Complexity in digital transformation driving regional spending in security

Digital transformation, the primary buzzword in the Middle East region, is driving adoption of supporting technologies such as cognitive systems, virtual and augmented reality, robotics, and IoT. However, increasing complexity as well as larger than normal, complex and persistent threats, is driving spending in cyber security. IDC forecasts that spending on IT security in the Middle East, Turkey, and Africa is set to cross the $2.7 billion mark this year, growing 10.2% on 2018.

IDC attributes this growth to the fact that security incidents are becoming far more complex and persistent, with a new breed of stealthy attackers using vulnerabilities in systems and even the Internet of Things IoT to bring down services.

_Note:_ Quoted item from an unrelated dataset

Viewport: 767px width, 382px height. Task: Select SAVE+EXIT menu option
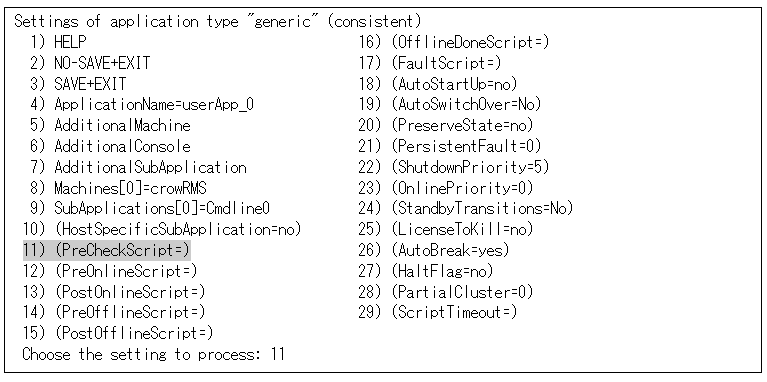point(77,84)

Globally, the challenges of privacy have grabbed the attention of Boards of Directors as regions look to implement privacy regulation and compliance standards similar to GDPR. Privacy is the new buzz word and the potential impact is very real. The result is that demand to comply with such standards will continue to buoy security spending for the foreseeable future. Banking will be the industry making the largest investment in security solutions, followed by discrete manufacturing and federal government.

Running alongside 3rd Platform solutions like cloud, mobile, social, and big data analytics, these innovation-accelerating technologies are creating a complex ecosystem that is beset by new IT security challenges. In this new era, security must become more pervasive. Organisations can no longer settle for standard solutions; they must move forward by embracing a proactive approach to the issues of defense, protection, mitigation, compliance, trust, and risk.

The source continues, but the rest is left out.